The Company's financial position included over $97 million in total assets, $48 million of total liabilities, and nearly $50 million of shareholders’ equity at the end of the quarter.
"Our thoughts go out to those currently suffering from the novel coronavirus pandemic, and we extend our sincere gratitude to those on the front lines treating patients and performing essential jobs that allow our society to function," said A.J. Kazimi, Chief Executive Officer of Cumberland Pharmaceuticals. "Cumberland has remained open during this pandemic, since we are considered to be an essential business by the United States Department of Homeland Security. We have faced the same headwinds that have affected many healthcare companies, but we have implemented measures to lessen the impact of the coronavirus on our company during 2020."
RECENT COMPANY DEVELOPMENTS:
Next Generation Caldolor® Product
In January 2020, Cumberland launched the next generation of its Caldolor (ibuprofen) Injection product. This formulation of Caldolor comes in a ready-to-use bag that may be administered without dilution for pain relief. This launch follows FDA approval in 2019 of the product's new delivery method.

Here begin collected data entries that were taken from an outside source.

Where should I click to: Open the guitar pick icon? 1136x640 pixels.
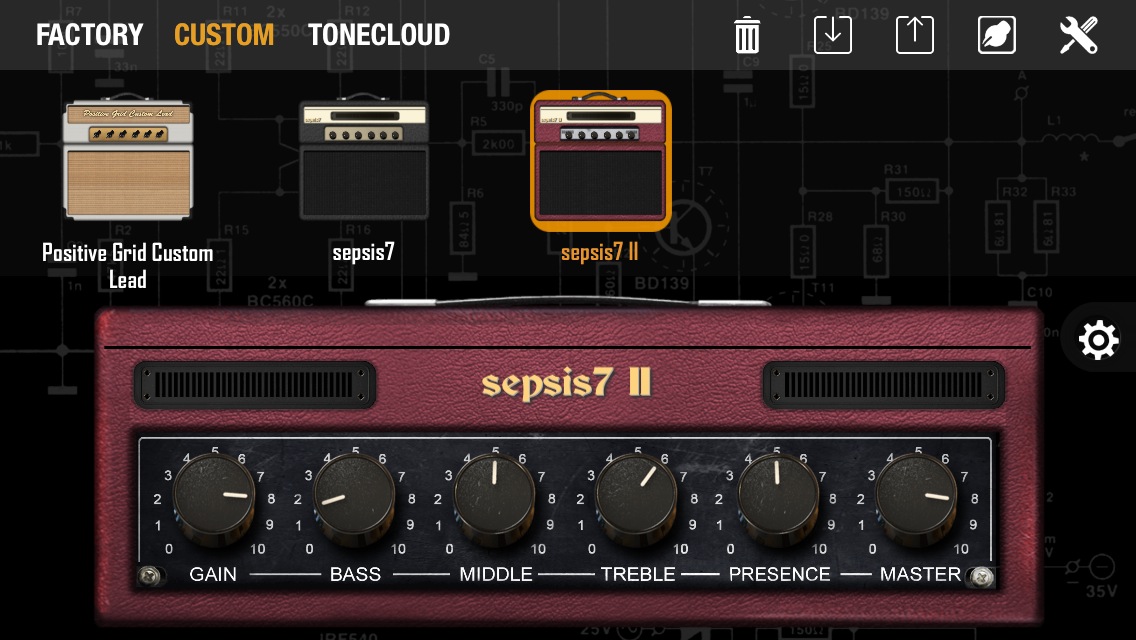997,35
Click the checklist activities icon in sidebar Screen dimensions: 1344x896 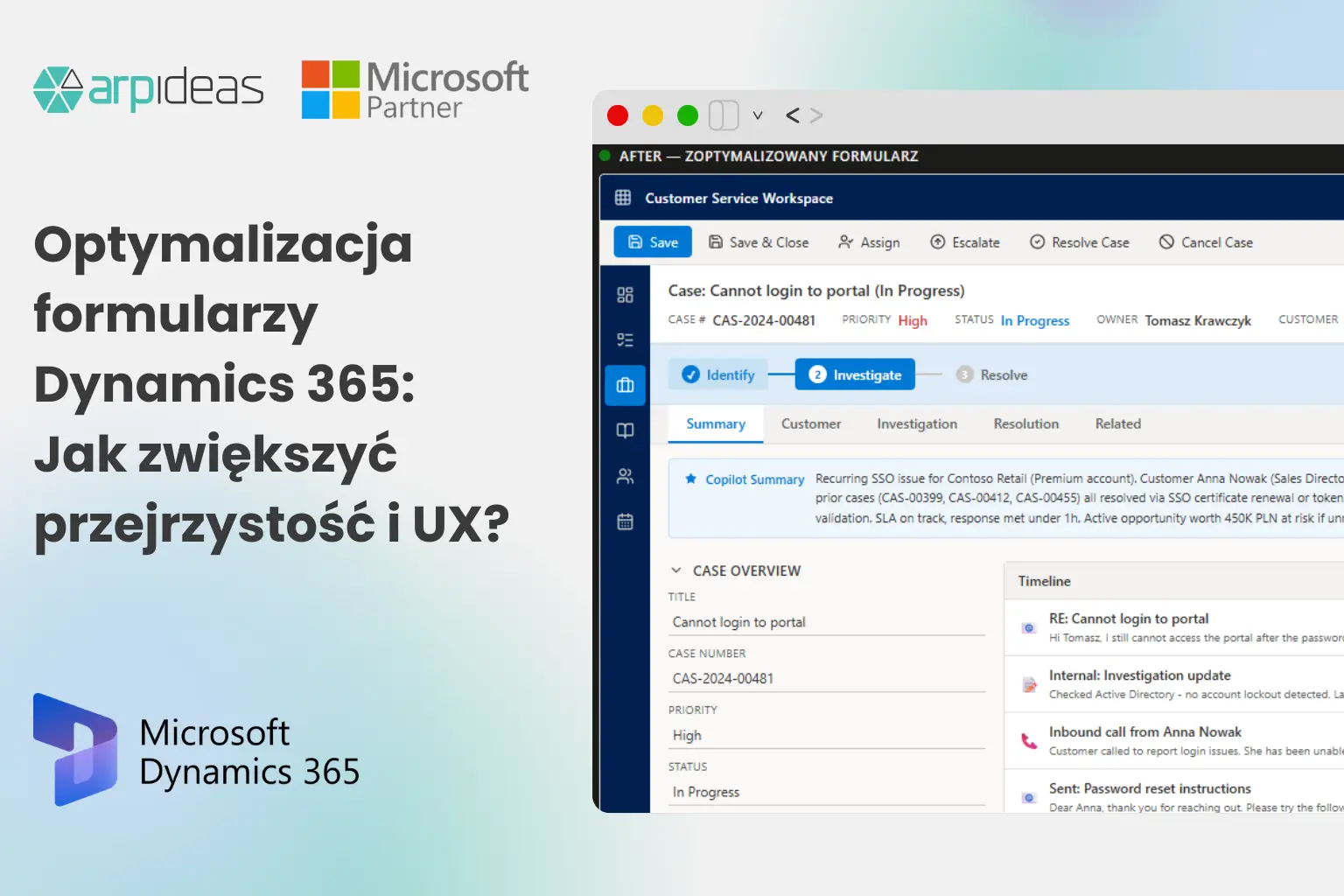coord(625,340)
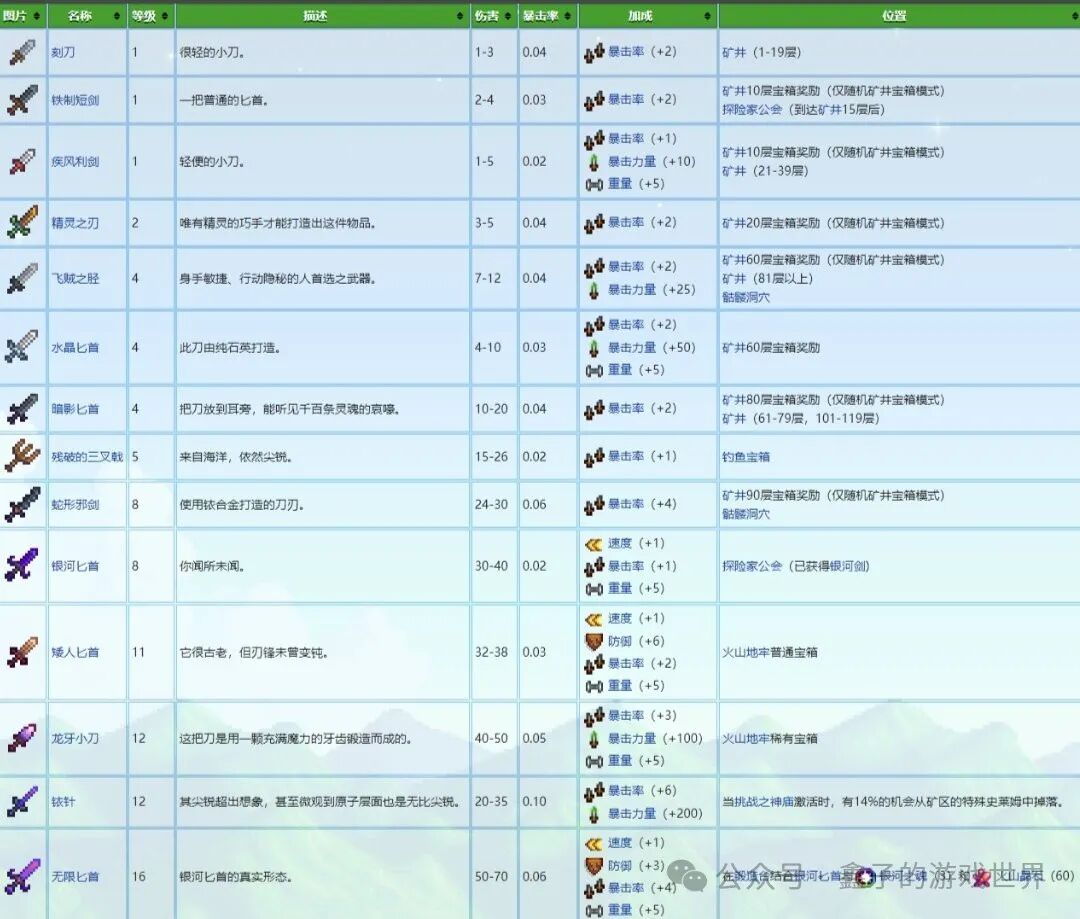1080x919 pixels.
Task: Click the 防御 shield icon for 矮人匕首
Action: [x=594, y=640]

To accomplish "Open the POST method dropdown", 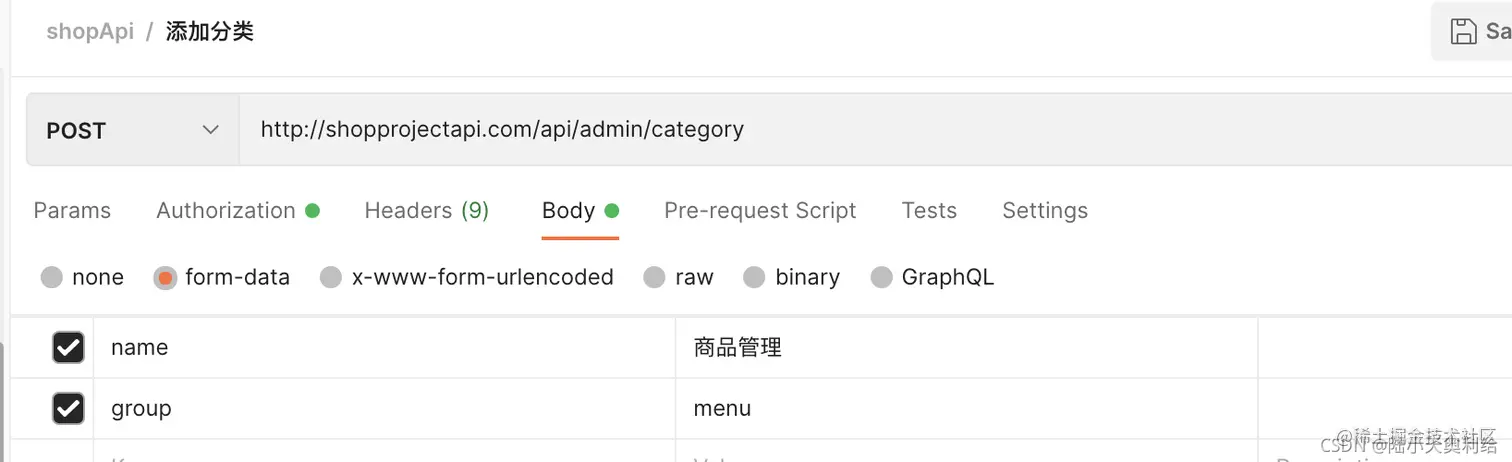I will tap(132, 130).
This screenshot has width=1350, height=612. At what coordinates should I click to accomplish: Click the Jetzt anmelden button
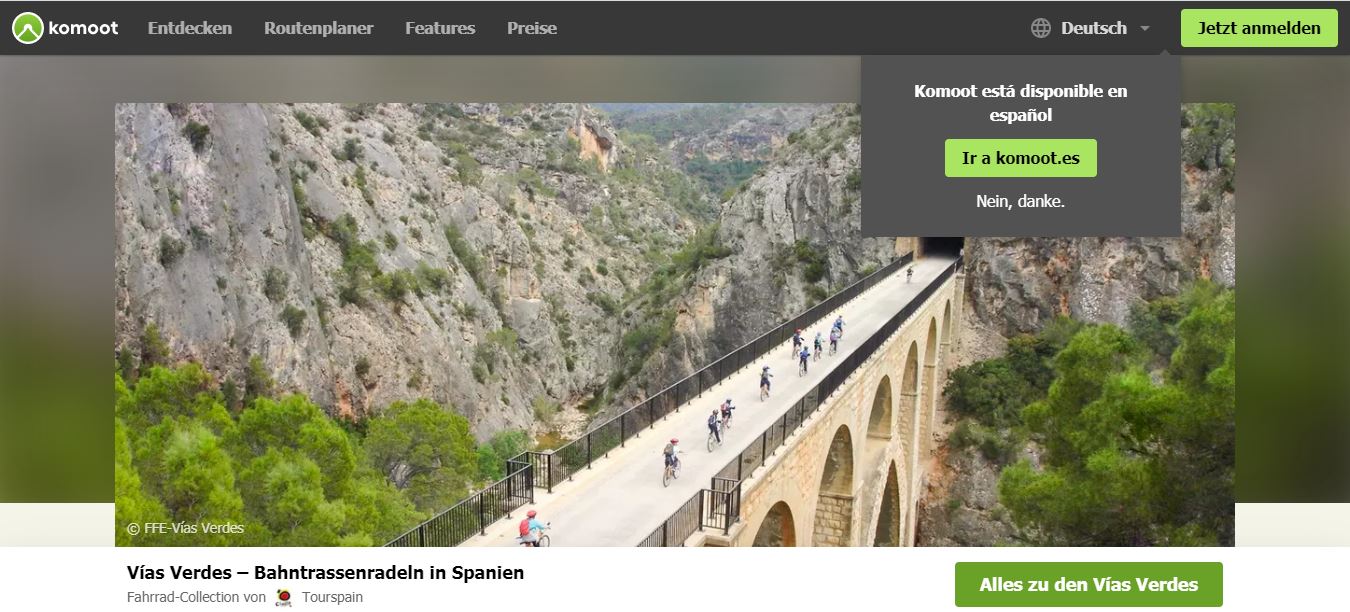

A non-steroidal anti-inflammatory drug (NSAID), Caldolor may be used as the sole method of treatment for mild-moderate pain or as part of a multimodal treatment for severe pain. The new formulation of Caldolor comes in a pre-mixed bag containing 800 mg of ibuprofen in a 200 mL patented low-sodium formulation for injection that is ready to use. It is the first FDA-approved pre-mixed bag of ibuprofen. Caldolor is still available as an 800 mg/8mL single-dose vial (100mg/mL) for dilution in addition to the ready-to-use bag (4 mg/mL). The new, premixed presentation provides healthcare professionals a formulation that is easy to administer, helping manage the treatment of patient pain and fever, while reducing opioid consumption.
Caldolor Pediatric Study
Cumberland previously received FDA approval for the use of Caldolor in pediatric patients six months of age and older and is the first and only injectable NSAID approved for use in children. The Company then initiated a study to collect data on the use of Caldolor in children ranging in age from birth up to six months of age. Enrollment in that multi-center study was completed in 2019.